LCMC Marks 16 Days of Activism with Research Insight on Child Behavior and Protection – by Teresia Muia
The research does not claim that family values alone can end Gender-Based Violence (GBV). Instead, it highlights a deeper reality that the family is where children form their first understanding of relationships, conflict, respect and power.What they consistently see becomes what they accept as normal.
A home where insults, intimidation or violence are used to solve conflict silently teaches children that aggression is acceptable. Over time, those patterns can grow into bullying in school, abusive behaviour in relationships, and later into GBV at community level.
But the opposite is also true.
Homes that model respect, fairness, empathy and accountability raise children who are more likely to protect rather than harm. According to the LCMC Children and Integrity Research Report (pg. 11),” families that tolerate dishonesty, favoritism or bribery nurture social attitudes that normalize such behavior,” attitudes that can later manifest as corruption, social injustice and even violence.

This finding reinforces the need to address harmful behaviour at the foundation — within families.

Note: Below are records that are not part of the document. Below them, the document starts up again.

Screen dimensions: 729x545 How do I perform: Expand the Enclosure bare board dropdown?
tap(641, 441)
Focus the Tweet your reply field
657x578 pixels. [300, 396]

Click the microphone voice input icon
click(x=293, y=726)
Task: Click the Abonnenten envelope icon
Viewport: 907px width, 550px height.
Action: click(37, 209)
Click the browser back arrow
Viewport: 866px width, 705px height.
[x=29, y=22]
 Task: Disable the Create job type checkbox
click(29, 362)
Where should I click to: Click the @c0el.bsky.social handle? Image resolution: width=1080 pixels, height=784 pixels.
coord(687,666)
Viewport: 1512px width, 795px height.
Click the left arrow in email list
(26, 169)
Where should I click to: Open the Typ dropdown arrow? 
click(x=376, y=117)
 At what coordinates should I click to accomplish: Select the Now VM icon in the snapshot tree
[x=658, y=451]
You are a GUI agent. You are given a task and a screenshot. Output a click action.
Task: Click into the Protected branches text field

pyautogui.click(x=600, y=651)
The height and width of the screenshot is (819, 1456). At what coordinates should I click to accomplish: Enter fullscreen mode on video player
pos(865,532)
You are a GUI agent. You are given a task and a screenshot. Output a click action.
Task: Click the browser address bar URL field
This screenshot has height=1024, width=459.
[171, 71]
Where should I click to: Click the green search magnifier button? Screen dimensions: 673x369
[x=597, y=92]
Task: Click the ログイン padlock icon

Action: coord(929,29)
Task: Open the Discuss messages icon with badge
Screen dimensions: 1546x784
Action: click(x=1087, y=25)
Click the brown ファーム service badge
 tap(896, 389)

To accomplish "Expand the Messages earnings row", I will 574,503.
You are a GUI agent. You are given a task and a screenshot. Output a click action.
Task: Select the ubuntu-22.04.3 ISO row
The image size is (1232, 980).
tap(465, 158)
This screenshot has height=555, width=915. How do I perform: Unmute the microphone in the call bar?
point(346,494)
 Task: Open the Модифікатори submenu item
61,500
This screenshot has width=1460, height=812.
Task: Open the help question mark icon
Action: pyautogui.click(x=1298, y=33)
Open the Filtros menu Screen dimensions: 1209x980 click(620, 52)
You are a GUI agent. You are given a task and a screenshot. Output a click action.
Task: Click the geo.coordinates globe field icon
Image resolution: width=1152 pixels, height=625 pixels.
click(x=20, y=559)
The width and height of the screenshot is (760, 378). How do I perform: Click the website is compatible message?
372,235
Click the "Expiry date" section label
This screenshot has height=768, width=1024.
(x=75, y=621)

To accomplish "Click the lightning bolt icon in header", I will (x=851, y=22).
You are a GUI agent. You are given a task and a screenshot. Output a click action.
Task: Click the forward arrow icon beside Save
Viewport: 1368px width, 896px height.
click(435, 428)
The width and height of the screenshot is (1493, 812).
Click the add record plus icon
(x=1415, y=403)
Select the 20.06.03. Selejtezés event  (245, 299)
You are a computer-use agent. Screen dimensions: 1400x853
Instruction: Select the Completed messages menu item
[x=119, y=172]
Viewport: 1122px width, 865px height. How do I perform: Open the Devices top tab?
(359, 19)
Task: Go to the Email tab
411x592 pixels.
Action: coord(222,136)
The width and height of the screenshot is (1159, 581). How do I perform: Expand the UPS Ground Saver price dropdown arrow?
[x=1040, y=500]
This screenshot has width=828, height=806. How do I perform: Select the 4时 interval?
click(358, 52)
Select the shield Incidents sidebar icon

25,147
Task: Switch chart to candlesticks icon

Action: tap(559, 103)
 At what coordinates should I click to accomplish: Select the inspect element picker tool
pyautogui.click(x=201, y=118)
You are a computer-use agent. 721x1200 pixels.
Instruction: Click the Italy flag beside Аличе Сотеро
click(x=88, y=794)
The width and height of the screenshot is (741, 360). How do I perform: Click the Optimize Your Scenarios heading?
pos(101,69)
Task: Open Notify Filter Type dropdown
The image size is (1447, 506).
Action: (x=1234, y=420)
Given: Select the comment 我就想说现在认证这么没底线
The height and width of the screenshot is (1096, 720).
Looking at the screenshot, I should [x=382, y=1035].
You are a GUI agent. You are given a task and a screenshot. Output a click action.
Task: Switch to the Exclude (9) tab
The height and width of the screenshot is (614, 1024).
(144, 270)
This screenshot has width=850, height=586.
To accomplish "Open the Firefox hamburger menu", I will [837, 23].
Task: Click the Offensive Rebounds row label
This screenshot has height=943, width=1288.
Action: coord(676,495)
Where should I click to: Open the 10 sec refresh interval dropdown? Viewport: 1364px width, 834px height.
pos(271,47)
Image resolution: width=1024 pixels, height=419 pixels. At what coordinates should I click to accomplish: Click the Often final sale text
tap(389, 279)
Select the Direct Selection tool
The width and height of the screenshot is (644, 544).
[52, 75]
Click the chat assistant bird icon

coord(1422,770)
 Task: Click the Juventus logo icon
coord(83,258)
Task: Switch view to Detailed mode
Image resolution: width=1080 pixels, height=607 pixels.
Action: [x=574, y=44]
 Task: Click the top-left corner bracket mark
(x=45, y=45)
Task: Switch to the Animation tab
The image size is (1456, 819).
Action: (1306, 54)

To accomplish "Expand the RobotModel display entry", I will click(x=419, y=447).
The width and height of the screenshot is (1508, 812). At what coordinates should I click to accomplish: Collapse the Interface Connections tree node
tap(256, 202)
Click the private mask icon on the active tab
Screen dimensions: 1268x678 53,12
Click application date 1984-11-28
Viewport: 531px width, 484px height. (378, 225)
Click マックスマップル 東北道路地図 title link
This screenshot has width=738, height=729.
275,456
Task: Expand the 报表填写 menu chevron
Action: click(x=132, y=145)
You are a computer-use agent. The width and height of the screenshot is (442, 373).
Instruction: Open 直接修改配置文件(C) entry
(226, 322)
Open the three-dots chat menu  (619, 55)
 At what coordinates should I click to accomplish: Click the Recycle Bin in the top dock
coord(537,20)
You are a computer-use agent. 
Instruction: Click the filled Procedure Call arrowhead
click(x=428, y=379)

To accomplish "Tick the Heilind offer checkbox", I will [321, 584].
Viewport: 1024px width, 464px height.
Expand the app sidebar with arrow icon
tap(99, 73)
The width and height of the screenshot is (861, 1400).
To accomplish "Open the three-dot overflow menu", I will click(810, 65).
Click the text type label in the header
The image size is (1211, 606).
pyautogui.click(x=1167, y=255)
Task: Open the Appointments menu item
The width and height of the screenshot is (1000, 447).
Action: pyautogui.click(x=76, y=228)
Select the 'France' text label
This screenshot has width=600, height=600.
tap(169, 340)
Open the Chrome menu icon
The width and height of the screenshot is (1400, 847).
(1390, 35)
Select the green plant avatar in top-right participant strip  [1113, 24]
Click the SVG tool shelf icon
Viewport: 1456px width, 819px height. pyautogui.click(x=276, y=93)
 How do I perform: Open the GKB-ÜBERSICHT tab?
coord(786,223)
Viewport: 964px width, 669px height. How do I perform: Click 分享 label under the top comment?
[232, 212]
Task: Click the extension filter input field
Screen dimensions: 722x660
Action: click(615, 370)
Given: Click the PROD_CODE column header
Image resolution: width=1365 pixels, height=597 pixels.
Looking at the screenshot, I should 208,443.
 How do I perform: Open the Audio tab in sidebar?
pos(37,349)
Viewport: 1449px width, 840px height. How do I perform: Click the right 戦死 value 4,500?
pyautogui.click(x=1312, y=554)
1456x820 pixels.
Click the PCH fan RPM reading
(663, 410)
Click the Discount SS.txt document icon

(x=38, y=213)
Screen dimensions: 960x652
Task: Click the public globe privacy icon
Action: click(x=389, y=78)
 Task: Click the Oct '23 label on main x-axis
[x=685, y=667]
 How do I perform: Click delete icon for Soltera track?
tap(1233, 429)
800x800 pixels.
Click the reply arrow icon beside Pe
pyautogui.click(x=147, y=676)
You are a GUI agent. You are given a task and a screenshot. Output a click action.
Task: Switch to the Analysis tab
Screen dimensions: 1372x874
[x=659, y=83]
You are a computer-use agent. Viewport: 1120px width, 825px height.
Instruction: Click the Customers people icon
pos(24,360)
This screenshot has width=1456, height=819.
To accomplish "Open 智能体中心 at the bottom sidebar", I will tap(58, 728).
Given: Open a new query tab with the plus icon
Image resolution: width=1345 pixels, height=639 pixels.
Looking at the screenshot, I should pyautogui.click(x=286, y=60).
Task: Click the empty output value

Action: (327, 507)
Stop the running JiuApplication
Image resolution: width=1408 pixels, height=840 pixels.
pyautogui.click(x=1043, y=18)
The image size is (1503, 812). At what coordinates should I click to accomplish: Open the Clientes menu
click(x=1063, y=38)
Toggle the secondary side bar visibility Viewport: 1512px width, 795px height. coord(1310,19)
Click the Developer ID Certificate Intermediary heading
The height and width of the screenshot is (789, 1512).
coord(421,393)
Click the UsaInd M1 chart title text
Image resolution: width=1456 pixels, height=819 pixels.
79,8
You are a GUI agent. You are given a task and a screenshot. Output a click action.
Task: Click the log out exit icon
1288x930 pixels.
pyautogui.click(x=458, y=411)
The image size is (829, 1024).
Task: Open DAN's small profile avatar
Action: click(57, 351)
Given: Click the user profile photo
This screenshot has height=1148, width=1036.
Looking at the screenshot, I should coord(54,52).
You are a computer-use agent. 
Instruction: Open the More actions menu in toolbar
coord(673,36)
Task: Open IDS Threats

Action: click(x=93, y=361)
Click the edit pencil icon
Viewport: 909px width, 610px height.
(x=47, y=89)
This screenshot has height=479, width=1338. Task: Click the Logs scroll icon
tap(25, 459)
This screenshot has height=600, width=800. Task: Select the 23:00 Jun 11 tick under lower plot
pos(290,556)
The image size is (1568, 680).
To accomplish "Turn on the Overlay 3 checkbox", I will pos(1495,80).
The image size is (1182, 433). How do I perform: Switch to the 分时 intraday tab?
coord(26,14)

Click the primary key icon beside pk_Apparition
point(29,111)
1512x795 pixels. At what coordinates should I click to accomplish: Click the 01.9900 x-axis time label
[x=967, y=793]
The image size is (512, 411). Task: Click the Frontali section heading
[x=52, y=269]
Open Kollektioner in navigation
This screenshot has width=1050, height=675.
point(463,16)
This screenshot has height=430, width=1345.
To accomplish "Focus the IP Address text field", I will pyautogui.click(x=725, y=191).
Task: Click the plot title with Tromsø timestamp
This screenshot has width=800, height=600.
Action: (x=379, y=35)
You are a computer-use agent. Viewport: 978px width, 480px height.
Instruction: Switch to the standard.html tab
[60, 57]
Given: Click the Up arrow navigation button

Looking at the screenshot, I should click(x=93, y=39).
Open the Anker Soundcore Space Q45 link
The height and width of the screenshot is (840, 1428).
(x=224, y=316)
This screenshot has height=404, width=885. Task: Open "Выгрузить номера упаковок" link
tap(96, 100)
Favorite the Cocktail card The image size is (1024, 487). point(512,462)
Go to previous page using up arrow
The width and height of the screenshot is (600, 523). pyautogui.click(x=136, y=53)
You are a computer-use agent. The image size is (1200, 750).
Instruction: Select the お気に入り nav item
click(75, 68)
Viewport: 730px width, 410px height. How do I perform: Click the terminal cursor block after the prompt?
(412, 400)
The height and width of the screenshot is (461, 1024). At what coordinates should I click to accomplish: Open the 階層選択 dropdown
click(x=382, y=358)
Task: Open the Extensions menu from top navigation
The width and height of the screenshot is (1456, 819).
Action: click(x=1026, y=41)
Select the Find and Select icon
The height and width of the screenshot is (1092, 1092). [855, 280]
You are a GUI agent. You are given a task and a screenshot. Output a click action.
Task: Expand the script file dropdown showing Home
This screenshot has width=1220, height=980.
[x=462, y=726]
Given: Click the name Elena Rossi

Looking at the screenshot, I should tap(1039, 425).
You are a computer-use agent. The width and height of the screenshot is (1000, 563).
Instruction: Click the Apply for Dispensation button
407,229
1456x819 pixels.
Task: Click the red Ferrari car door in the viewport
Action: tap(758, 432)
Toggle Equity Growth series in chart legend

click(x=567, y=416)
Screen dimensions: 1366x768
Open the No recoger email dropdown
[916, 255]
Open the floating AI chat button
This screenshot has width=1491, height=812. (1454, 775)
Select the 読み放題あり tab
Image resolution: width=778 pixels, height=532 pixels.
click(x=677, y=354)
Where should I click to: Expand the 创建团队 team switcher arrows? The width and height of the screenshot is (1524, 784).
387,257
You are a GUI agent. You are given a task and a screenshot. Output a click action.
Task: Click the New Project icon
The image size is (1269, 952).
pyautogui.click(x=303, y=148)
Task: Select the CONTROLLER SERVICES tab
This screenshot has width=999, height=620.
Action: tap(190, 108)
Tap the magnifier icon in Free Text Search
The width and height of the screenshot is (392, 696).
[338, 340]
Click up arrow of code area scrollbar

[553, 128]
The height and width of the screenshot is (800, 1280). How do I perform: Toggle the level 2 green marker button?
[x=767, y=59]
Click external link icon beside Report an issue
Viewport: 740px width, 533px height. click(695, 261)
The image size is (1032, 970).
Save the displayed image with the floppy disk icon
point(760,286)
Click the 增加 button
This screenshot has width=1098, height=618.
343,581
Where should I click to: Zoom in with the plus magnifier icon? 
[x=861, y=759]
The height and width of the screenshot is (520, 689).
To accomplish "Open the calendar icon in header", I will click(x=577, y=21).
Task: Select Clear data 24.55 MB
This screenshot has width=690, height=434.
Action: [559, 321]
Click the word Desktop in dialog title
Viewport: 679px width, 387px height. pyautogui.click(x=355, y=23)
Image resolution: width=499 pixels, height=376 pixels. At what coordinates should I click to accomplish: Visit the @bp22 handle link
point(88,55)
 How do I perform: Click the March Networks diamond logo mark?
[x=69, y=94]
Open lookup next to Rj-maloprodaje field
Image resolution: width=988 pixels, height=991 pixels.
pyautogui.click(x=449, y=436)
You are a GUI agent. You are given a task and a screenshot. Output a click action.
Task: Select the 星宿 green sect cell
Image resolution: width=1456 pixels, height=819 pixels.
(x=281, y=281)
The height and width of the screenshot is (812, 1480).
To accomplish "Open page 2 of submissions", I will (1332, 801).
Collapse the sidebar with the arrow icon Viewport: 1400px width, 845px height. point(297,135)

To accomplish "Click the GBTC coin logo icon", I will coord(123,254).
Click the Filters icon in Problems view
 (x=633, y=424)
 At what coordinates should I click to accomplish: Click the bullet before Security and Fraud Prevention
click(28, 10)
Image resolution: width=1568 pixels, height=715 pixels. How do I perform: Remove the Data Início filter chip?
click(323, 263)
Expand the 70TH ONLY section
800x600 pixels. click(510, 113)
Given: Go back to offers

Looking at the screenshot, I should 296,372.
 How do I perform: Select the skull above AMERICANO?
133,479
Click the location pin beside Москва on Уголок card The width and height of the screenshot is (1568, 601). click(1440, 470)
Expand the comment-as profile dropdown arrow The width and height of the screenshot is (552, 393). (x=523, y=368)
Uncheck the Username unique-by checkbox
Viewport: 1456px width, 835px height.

Prevention starts long before violence makes headlines — it begins in everyday moments, in how adults speak to each other, in how we discipline, and in how conflict is resolved behind closed doors.
LCMC continues to work with children, parents, educators, clergy and community leaders through value formation programs, digital safety and media education, child-rights projects, and arts for social transformation. These initiatives aim to equip communities to raise children in environments that uphold dignity, equality and non-violence.
As we join the global 16 Days of Activism campaign, LCMC calls on society to break the cycle by becoming better role models for children:
Let us challenge harmful norms at their roots.
Let us be the model our children copy.
Let us break the cycle. Protect the child. Shape the home. Transform the nation.